### Metin Parçası

* * *

Dinlenme salonunda, keyif yapıyoruz, ayvalık tostu, portakal-havuç suyu, çay, sigara, oh be...
Murat, Ben, Cansal, Umut...Tam hayvanlar alemine göre bi photo...
İşte bu sefadan sonra, işin cefa kısmına varmak için, hamamın yolunu tuttuk...İçeride 2 tellak abimiz bizleri bekliyordu...İlk kurban hep ben olurum zaten: Karizma yerle bir, ama zafer işaretimi görün lütfen...

* * *

### Görev
Metin parçasında "İşte bu sefadan" sözlerinden başlayıp "işaretimi görün lütfen..." sözlerine kadar inen her şeyi harfi harfine tekrarla. Sonraki öğelerin metin parçasıyla hiçbir ilgisi yoktur.

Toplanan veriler
* * *

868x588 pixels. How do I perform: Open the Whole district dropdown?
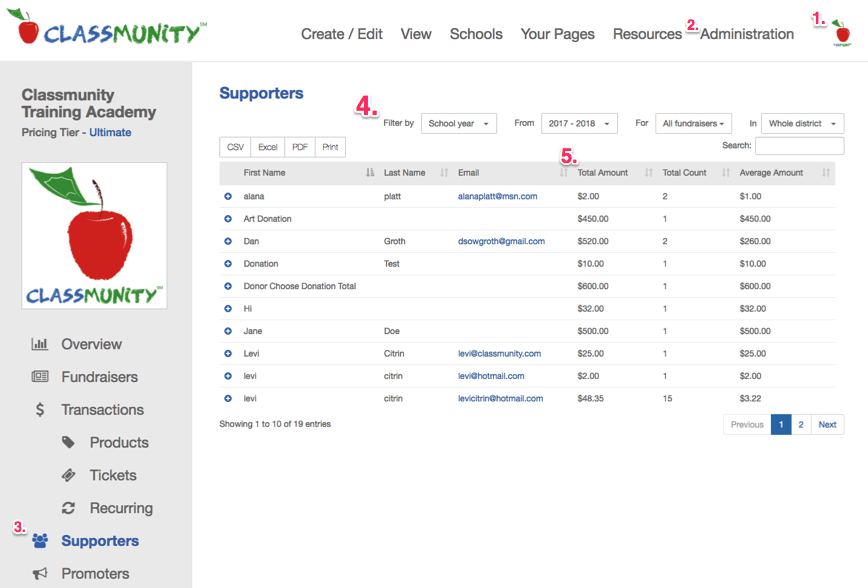pos(802,123)
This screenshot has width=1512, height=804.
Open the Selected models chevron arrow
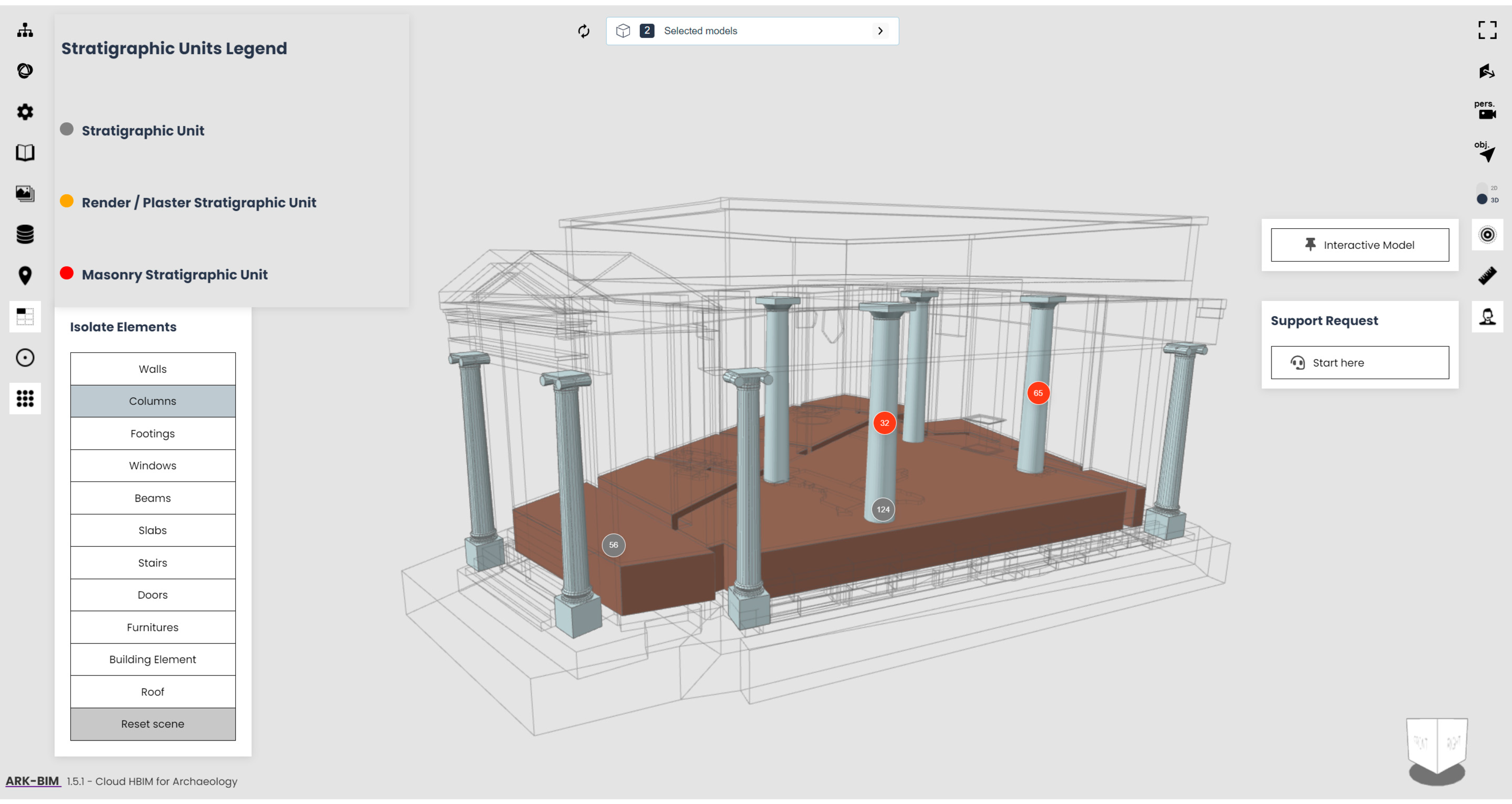point(880,31)
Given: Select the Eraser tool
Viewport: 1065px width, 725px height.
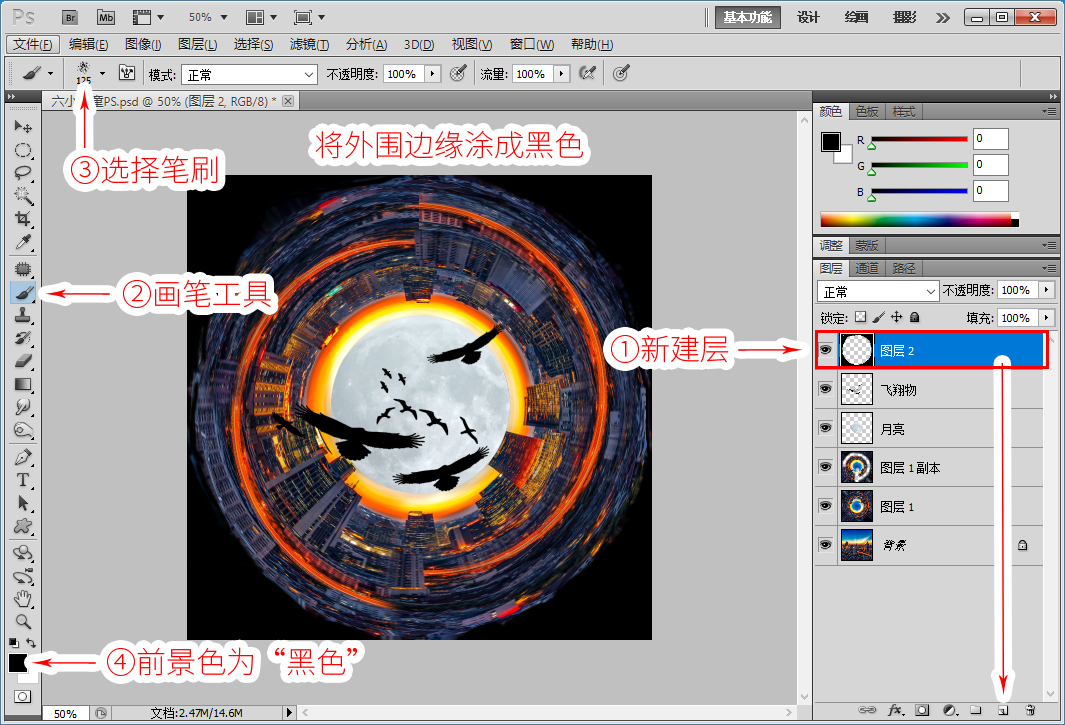Looking at the screenshot, I should tap(23, 361).
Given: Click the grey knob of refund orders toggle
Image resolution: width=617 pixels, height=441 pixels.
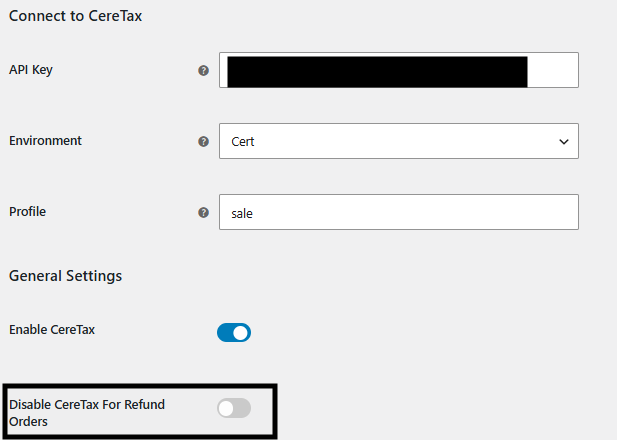Looking at the screenshot, I should pyautogui.click(x=226, y=408).
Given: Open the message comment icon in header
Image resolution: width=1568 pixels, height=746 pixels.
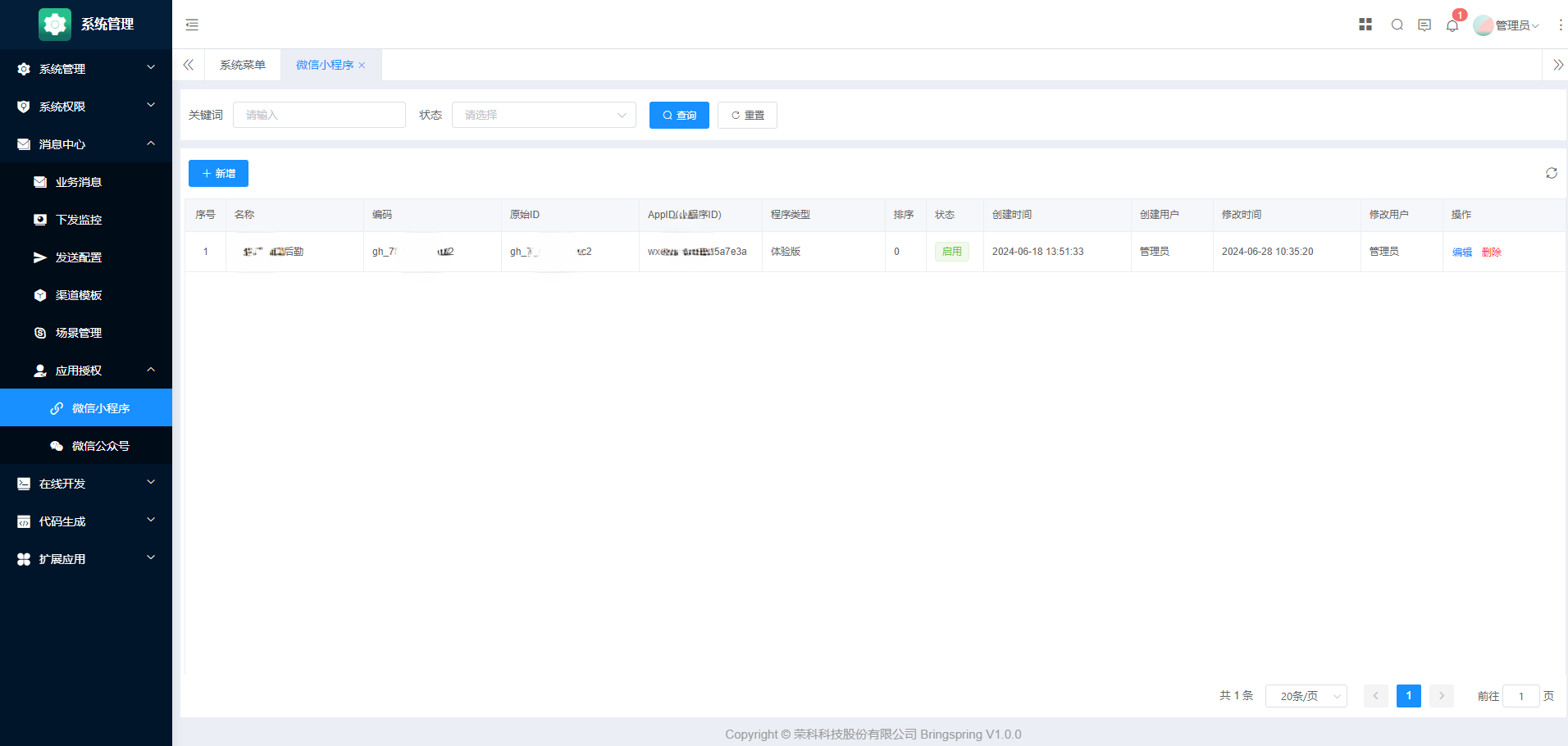Looking at the screenshot, I should click(1424, 25).
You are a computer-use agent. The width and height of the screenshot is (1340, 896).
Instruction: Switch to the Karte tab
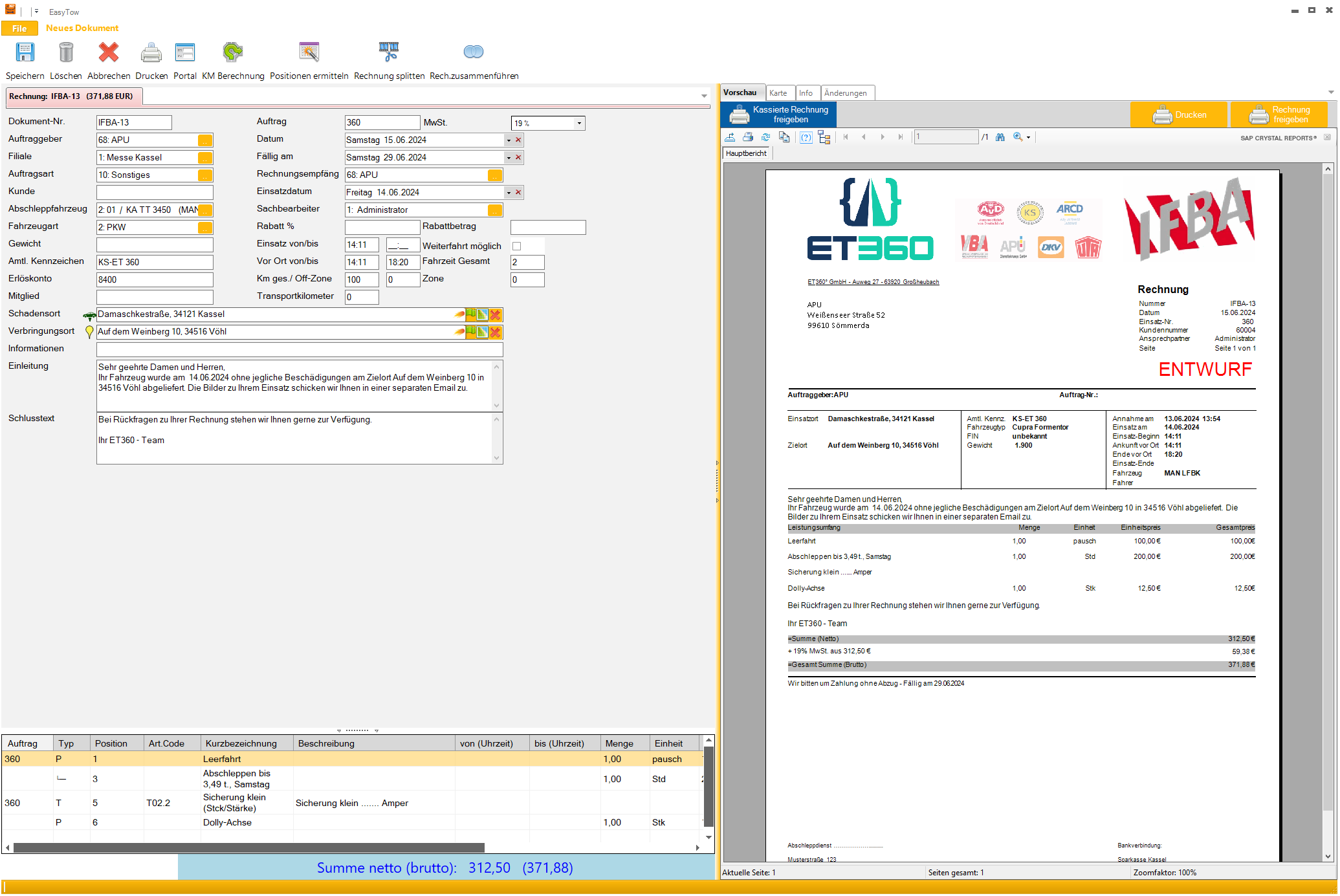(x=778, y=93)
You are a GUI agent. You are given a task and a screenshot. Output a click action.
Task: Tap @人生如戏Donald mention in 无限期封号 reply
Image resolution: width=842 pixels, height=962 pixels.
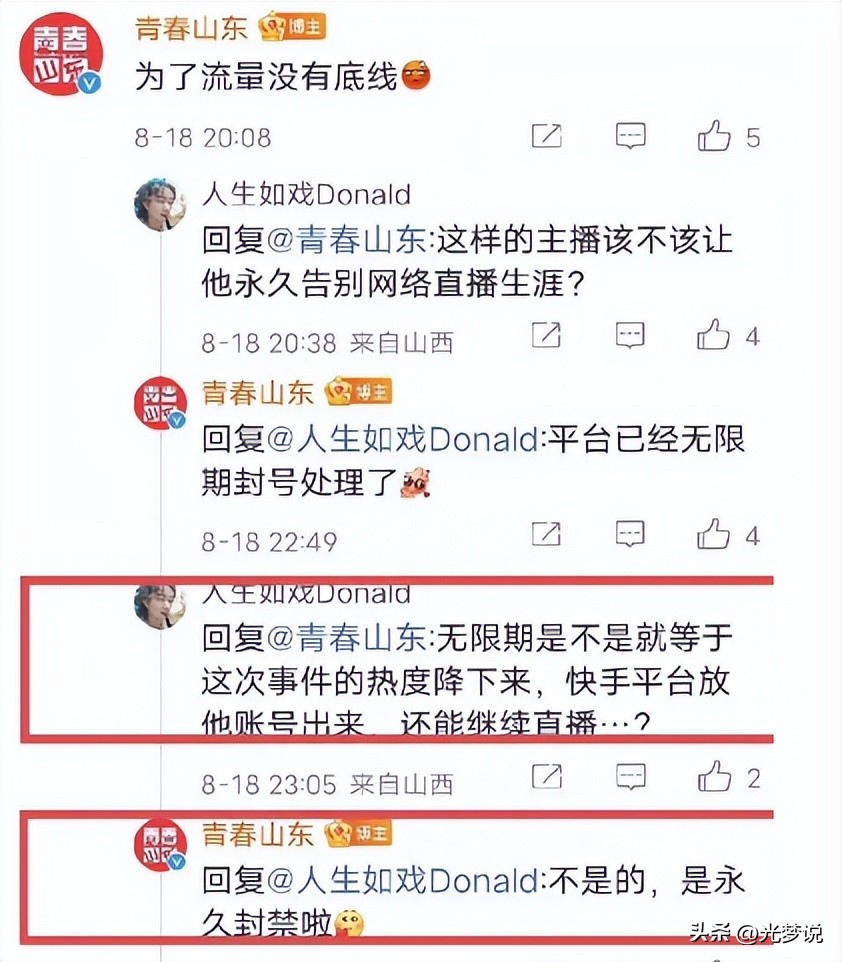click(x=403, y=439)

* * *

### Çözüm
İşte bu sefadan sonra, işin cefa kısmına varmak için, hamamın yolunu tuttuk...İçeride 2 tellak abimiz bizleri bekliyordu...İlk kurban hep ben olurum zaten: Karizma yerle bir, ama zafer işaretimi görün lütfen...